A New Zealand-based streetwear brand seems like a novel idea but, as the industry evolved and began to sprout international mega-businesses, it makes sense that a local label could not only establish itself but also show global promise.
We speak to Jordan Gibson, the man pioneering our great streetwear hope, Checks.
Photographed & Interviewed by Adam Bryce
Tell us what you do and why you do it.
I’m the founder of Checks Downtown, an Auckland-based unisex fashion label. I set out to create something unique in the market and creating clothes for a community that wasn’t well-served before now.
Tell us about the creation of Checks and the original concept.
The original concept was to create a retail destination that was, in my view, the best in the city and develop a brand that could represent a generation, telling a New Zealand story and export that globally.
What are your thoughts on sustainability, ethical fashion and the current concerns around the fashion schedule and discounting?
I find the notion of a New Zealand streetwear brand interesting. For a long time, I’ve struggled with the idea. Do we have the culture here to make it authentic? What are your thoughts on this and what inspires Checks from a design point of view?
I think what’s interesting is sort of like what happened in Japan in the 1980s through 2000s, where they were reinventing casual American style in a way which wasn’t being appreciated in the US. We can put our spin on references we’ve grown up with and, perhaps, this take that you couldn’t have if you grew up living right there.

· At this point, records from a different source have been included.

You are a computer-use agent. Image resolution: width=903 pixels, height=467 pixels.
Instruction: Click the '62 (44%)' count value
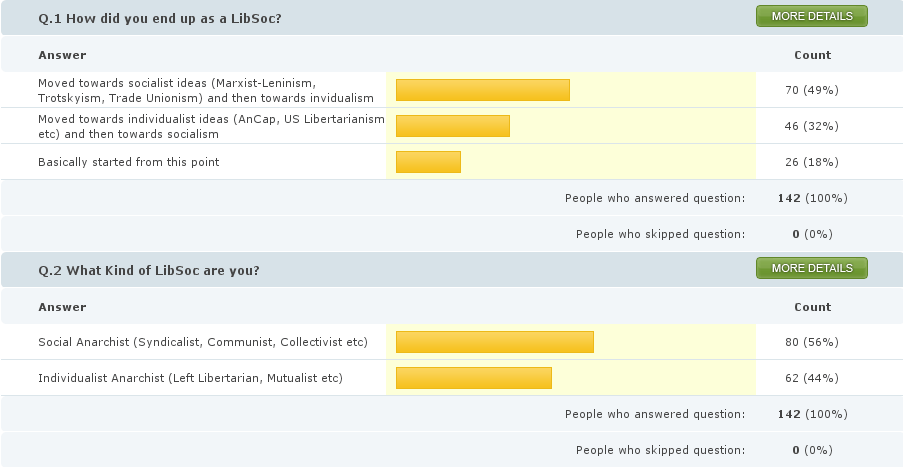[811, 378]
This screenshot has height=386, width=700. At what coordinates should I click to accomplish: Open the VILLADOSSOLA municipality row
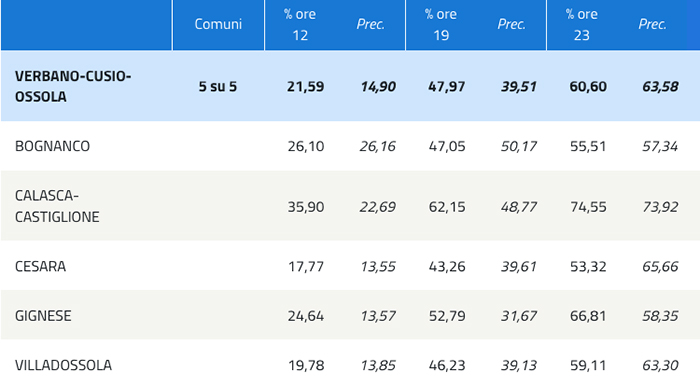[x=350, y=364]
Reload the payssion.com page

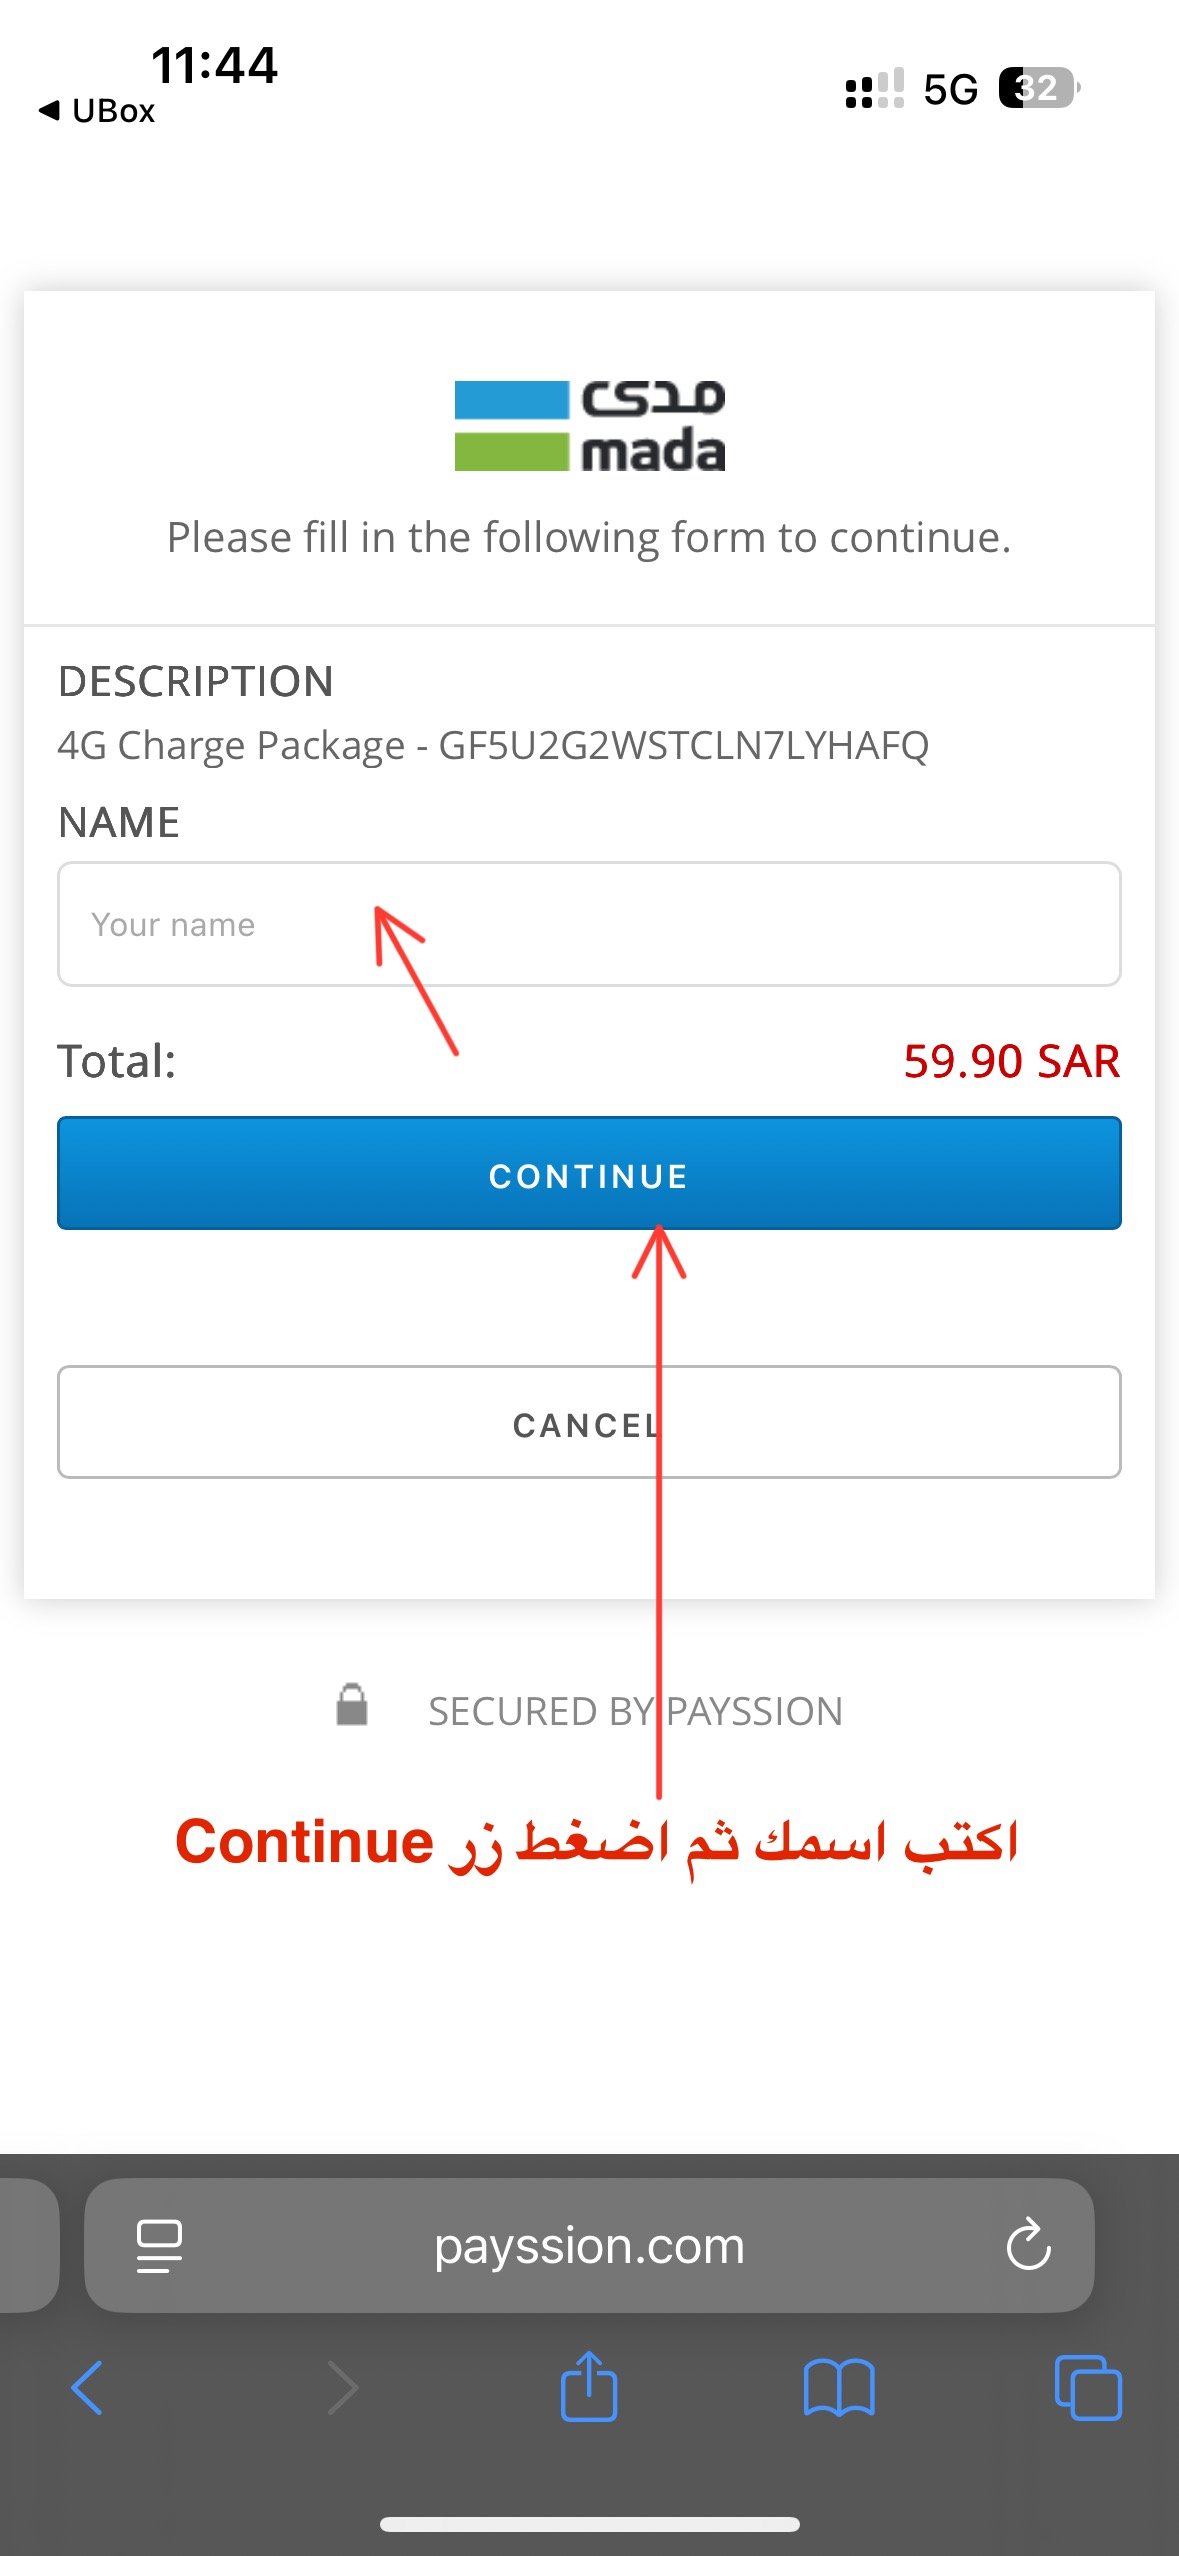point(1028,2245)
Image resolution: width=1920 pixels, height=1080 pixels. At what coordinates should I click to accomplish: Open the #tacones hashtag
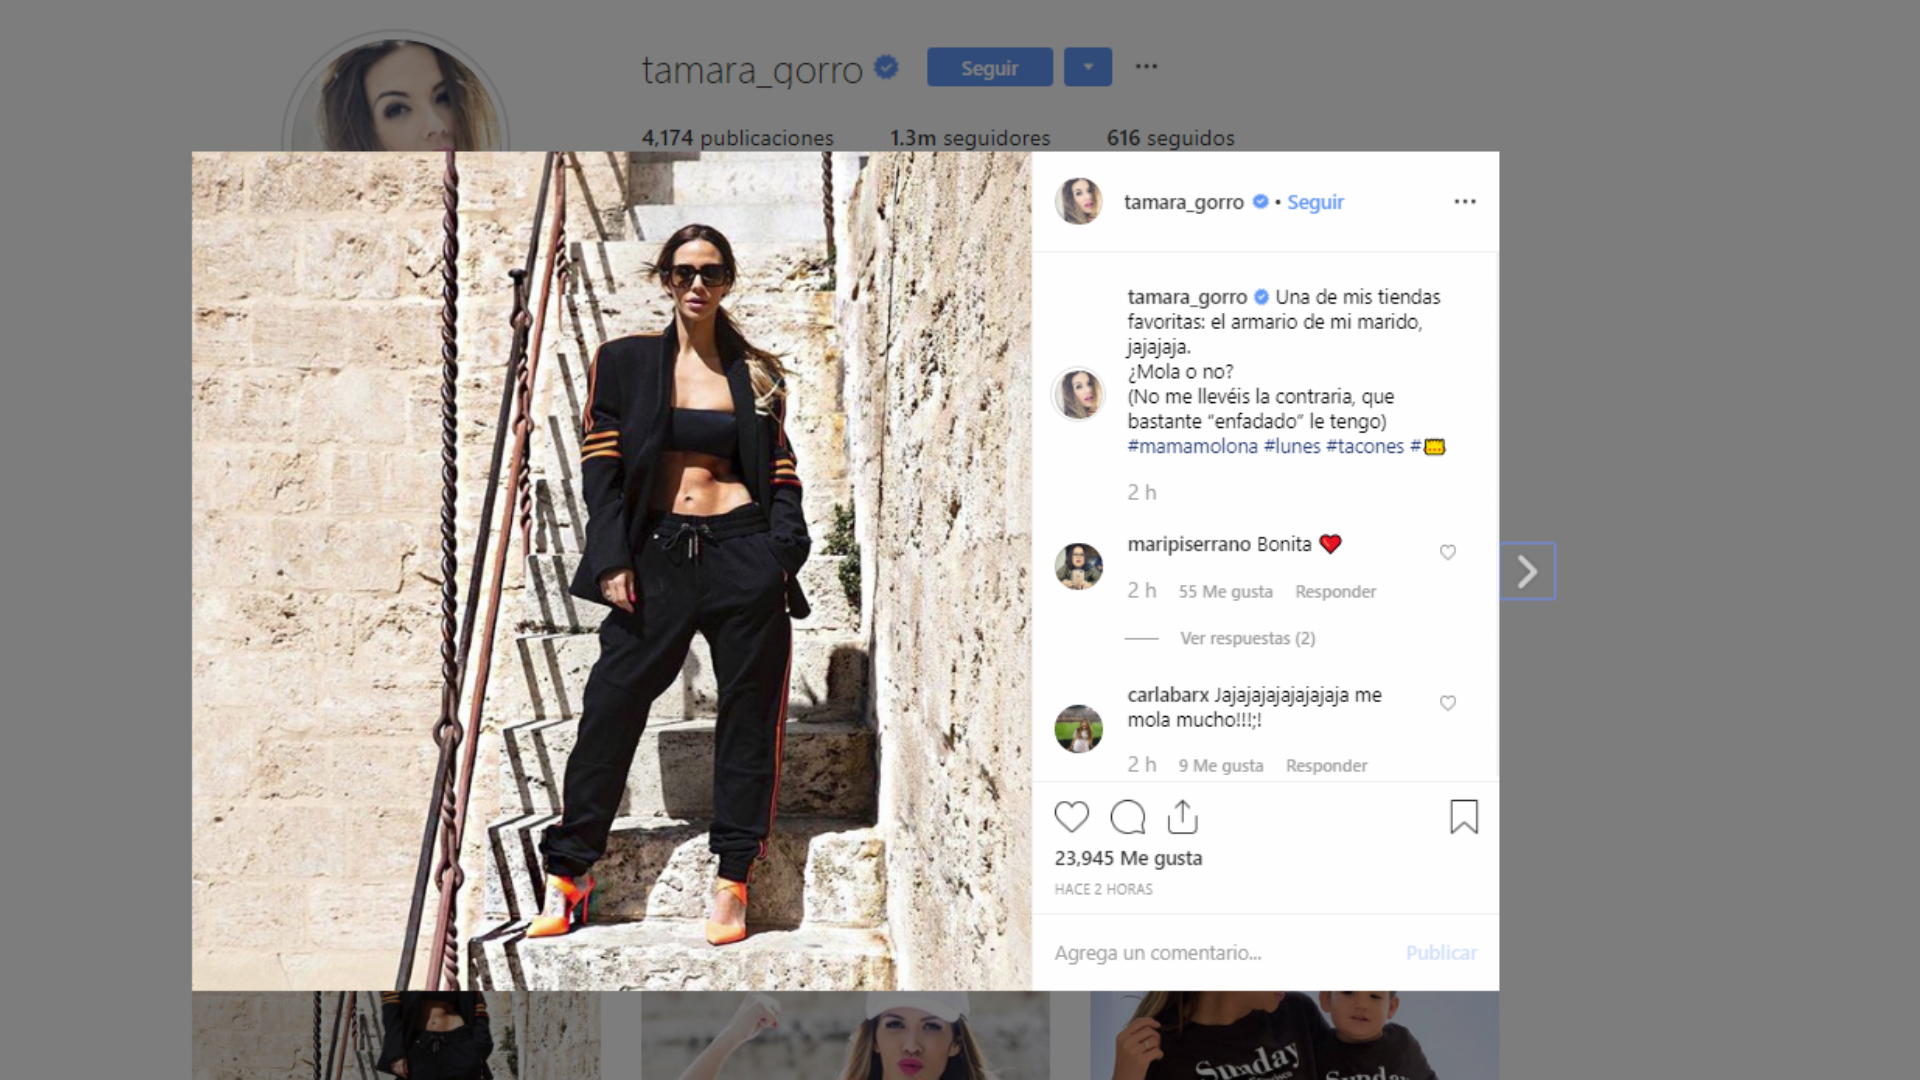pos(1365,446)
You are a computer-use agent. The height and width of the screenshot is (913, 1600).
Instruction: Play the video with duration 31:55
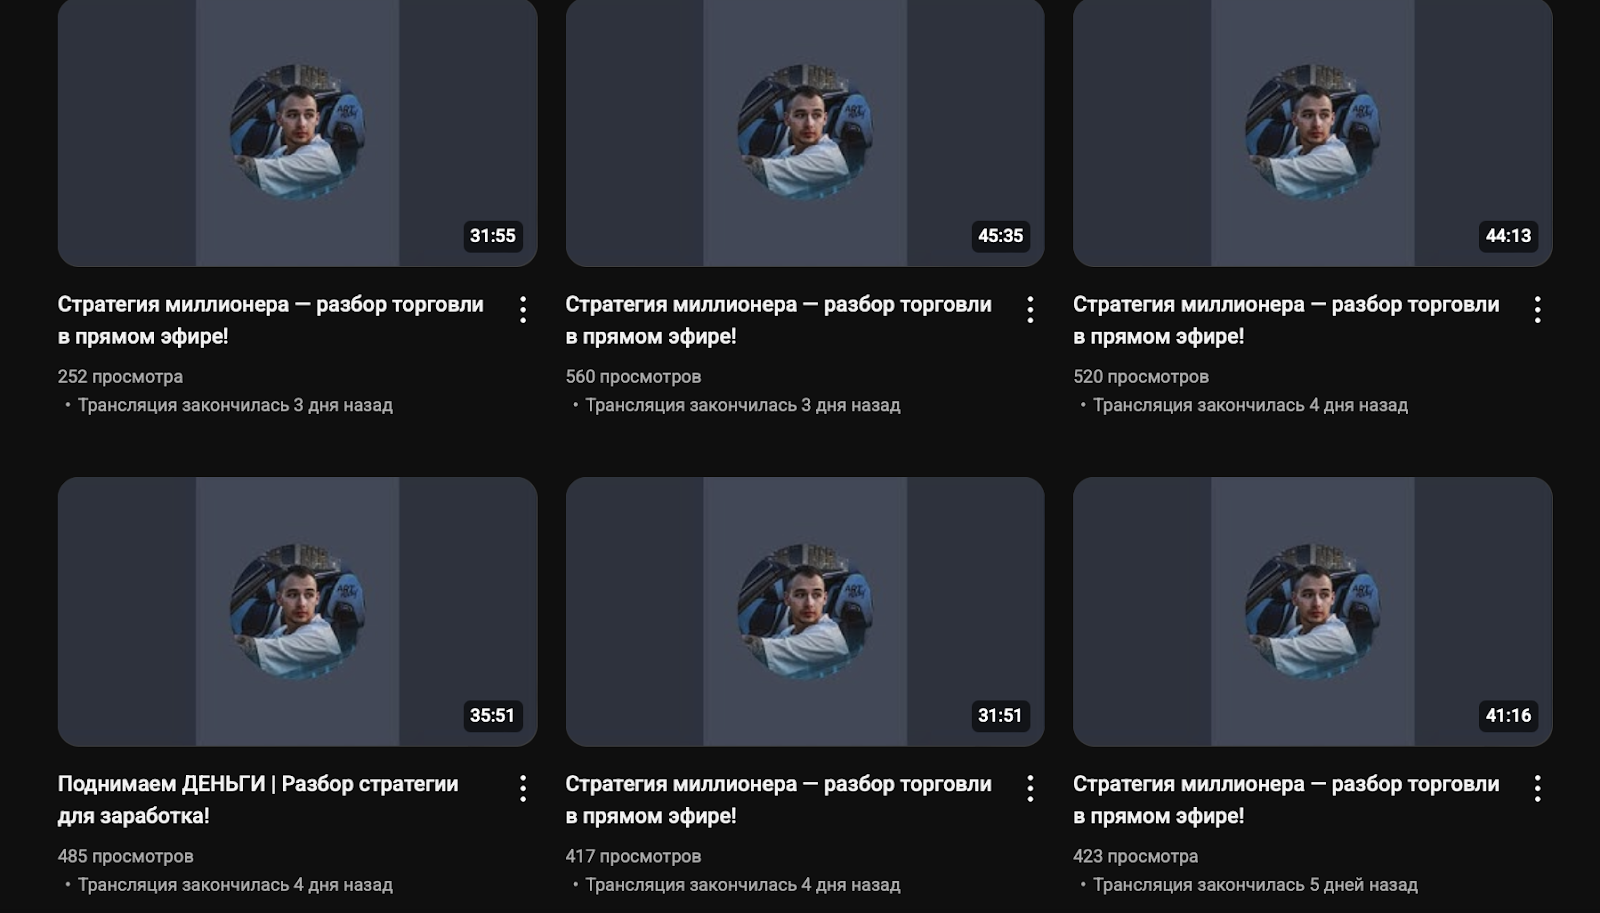(297, 132)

Because New Zealand’s such a young country, we don’t have a predominant style or history to be bound by. We can, kind of, do whatever we want.
What are your thoughts around the best business model for fashion? There’s much chat as to whether all brands should be direct-to-consumer or vertical, in terms of having their own retail offering.
You have, what seems to be, a very straight-forward model. Why do you do things the way you do?
Some form of vertical or direct model is certainly the best approach. For us, it’s having a multi-faceted space that houses a retail store, our design studio, warehousing and serves as a meeting place. A real, living and breathing feel, where all elements of the business inform each other with a tight team that shares ideas. Most of the other brands that I look to, seem to have a similar set-up. We’ll do a bit of wholesale where there’s a really good relationship but probably won’t really chase this. And continue to grow our digital presence to enhance our online platform.
In terms of why — that just feels right to me, I think physical retail is still, far and away, the best way to tell a new story and help people understand it. Moreover, we want to build connections.
I’ve had many discussions, over the years, about how much streetwear has changed and that it’s lost the core sentiment of being anti-establishment. What brings the new streetwear consumer to the culture?
I think I feel a bit disenfranchised, what is streetwear now? Is it clothes that are worn in an urban context, then what isn’t streetwear? Is it clothes that are connected to culture? Either way, I struggle with being boxed in, I’m not sure how to challenge that other than continue doing what we do.
Maybe whatever we’re trying to sum up is for people who grow up interested in different sub-cultures that have become mainstream but are still looking for something relevant to their experiences. You’re right though — the establishment accepted streetwear — then it became mainstream. I think that essence of seeking out something new and interesting to uncover remains though.
Sneaker culture and streetwear may be mainstream but that opens up new pathways or space on the outside for something new. In the same way that streetwear started and those who adopted it. I think wearing Checks still says something about who you are.
What are your future goals for the brand and how do you see these being accomplished?
It’s a really challenging feeling but incredibly necessary, to look inwards and reflect on our place within this movement and what we can do to make a meaningful stand against racism and white supremacy. As you say, streetwear’s really founded within black and brown culture taking its genesis, in large part, from urban wear and hip hop among other niche cultures.
It was incredibly important to me to reflect and look at how much we’re giving back to these people and not just taking inspiration, albeit coming from a very genuine and loving place. We felt that we’d done a lot in terms of inclusion, creating a safe space, partnering with people of colour and providing a platform. However, we knew we needed to do more and make a very overt stand, spread information and resources, as we take part in protests and review our practices on an on-going level.